Heute ist das Elektrizitätswerk im Besitz der IKB/Innsbrucker Kommunalbetriebe (vormals Innsbrucker Stadtwerke), die hinsichtlich der Erhaltung und weiteren Nutzung des historischen Krafthauses entschieden, die bestehenden Turbinen gegen noch leistungsfähigere auszutauschen – ganz zum Glück für die Museumslandschaft, denn ein Maschinensatz aus dem Jahr 1912 wurde dem Technischen Museum in Wien als Ausstellungsstück überlassen, ein zweiter aus der Zeit um 1922 dokumentiert heute vor Ort die historische Bedeutung des Kraftwerks.

Das Gebäude besteht aus einer großen Maschinenhalle, die nahtlos in weitere Bauteile übergeht. Diese Trakte enthalten das Schalt- und Transformatorenhaus und schließen in Querrichtung an die Halle an. Die Verbindung zwischen den Bauteilen stellt ein Verbindungsgang her, dessen Giebelhöhe die der Maschinenhalle erreicht. Dem Schalt- und Transformatorenhaus sind eingeschossige Bauteile vorgelagert, deren Pultdächer die Nebentrakte mit dem Hauptgebäude harmonisch verbinden. Durch die Höhenstaffelung verfügt der gesamte Baukörper über eine abwechslungsreiche Dachgestaltung.

Auch sonst versuchte der Planer des Elektrizitätswerkes, dem Bau ein elegantes äußeres Erscheinungsbild zu geben. Da die Architekten aus der Zeit um 1900 aber bei der Lösung ihrer Bauaufgaben auf keine Vorbilder zurückgreifen konnten, gestalteten sie technische Bauwerke auf der Basis eines Stilrepertoires für herrschaftliche Ansitze und Schlösser. Im Fall des Ruetzkraftwerks verwendete Ferdinand Mayer vor allem an den variantenreich gestalteten Fensteröffnungen Dekorationselemente, die dem Stil des Barock nachempfunden sind. Ein Blick in die Maschinenhalle verrät aber, dass er bei der Planung doch auch Wert darauf legte, moderne Baumaterialien zum Einsatz zu bringen: Die Dachkonstruktion ruht auf Trägern aus Gusseisen.

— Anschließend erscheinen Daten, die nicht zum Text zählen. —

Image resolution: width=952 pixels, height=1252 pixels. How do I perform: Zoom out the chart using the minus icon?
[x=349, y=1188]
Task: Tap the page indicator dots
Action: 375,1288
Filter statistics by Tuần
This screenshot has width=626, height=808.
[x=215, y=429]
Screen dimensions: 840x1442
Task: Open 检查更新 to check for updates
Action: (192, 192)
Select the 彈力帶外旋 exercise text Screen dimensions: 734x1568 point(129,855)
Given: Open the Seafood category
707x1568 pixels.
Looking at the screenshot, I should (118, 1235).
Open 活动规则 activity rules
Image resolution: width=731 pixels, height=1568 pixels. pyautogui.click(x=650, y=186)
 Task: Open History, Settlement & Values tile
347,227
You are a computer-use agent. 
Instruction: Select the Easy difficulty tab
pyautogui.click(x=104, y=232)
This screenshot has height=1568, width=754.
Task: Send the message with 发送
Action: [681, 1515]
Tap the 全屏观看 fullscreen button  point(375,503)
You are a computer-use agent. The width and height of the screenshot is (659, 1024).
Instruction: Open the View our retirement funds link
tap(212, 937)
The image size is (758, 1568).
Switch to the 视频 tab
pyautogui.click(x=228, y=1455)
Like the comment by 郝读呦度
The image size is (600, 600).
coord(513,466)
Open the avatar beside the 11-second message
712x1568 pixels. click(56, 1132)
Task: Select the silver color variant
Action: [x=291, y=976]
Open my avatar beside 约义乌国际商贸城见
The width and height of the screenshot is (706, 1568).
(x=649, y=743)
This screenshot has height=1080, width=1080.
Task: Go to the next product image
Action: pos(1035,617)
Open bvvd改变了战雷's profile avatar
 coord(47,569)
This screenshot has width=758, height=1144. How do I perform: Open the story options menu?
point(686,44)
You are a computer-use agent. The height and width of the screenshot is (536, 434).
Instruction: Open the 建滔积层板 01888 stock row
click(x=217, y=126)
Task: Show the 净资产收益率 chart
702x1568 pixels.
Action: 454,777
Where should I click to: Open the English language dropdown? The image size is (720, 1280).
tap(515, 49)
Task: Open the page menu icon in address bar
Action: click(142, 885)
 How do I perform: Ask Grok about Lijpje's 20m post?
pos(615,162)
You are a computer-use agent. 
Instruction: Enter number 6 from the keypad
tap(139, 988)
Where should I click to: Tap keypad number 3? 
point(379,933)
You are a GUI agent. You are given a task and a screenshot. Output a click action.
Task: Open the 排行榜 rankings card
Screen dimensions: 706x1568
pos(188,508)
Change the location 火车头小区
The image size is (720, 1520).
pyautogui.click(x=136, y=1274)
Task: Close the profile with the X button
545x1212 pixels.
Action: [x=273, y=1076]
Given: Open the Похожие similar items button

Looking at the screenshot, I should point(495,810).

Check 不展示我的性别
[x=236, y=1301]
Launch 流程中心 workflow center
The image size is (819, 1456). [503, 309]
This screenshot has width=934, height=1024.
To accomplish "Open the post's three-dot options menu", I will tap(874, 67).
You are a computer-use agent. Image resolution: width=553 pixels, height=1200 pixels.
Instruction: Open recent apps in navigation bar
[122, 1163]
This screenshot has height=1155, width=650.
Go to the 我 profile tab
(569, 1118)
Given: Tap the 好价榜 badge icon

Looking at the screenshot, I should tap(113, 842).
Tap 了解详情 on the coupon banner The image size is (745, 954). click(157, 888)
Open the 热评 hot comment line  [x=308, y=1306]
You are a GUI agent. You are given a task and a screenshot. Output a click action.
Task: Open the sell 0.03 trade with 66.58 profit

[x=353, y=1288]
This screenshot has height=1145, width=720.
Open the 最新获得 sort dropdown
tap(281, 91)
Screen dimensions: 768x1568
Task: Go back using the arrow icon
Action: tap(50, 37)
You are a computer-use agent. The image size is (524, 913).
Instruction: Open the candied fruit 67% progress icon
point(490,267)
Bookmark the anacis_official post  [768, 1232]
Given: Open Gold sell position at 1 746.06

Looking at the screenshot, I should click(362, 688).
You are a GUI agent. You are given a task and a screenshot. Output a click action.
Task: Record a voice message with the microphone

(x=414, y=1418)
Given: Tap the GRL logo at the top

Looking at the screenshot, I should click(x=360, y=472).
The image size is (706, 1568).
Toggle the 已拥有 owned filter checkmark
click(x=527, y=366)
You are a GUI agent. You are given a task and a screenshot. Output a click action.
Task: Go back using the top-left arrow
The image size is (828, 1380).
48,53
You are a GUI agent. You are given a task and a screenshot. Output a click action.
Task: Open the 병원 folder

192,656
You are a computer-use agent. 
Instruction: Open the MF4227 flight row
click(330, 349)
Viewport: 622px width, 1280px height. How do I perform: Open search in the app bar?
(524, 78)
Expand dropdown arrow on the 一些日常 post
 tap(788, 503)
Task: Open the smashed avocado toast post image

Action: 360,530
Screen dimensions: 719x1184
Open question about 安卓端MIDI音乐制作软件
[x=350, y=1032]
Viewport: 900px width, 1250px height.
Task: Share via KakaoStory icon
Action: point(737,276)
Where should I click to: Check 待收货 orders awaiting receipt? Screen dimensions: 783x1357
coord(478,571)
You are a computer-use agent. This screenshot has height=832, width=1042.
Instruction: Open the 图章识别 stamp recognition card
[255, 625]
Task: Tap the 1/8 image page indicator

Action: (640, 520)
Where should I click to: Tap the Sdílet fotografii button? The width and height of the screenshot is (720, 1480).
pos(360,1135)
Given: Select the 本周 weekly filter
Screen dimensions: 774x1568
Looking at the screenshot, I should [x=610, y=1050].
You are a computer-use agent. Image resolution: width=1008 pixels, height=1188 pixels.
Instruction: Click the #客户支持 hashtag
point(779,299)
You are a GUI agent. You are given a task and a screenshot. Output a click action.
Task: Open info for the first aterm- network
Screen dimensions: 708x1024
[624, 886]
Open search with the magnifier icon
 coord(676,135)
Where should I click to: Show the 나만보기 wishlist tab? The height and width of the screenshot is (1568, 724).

Der obere Abschnitt des Stiegenhauses wurde mit Wandgemälden des Innsbrucker Künstlers Ernst Schroffenegger (1905-1994), einem Schüler von Ernst Nepo, ausgestaltet. Schroffenegger, der zum Broterwerb übrigens bei der Eisenbahn (Österreichische Bundesbahnen) arbeitete, stellte hier die Brennerbahn und die Mittenwaldbahn dar. Zwischen die Abbildungen fügte er das Emblem eines geflügelten Zugrades ein, das von zwei Bahnarbeitern flankiert wird. Bei den 1941 entstandenen Malereien handelt es sich um seltene Beispiele von Kunst-am-Bau aus der Zeit des Zweiten Weltkriegs.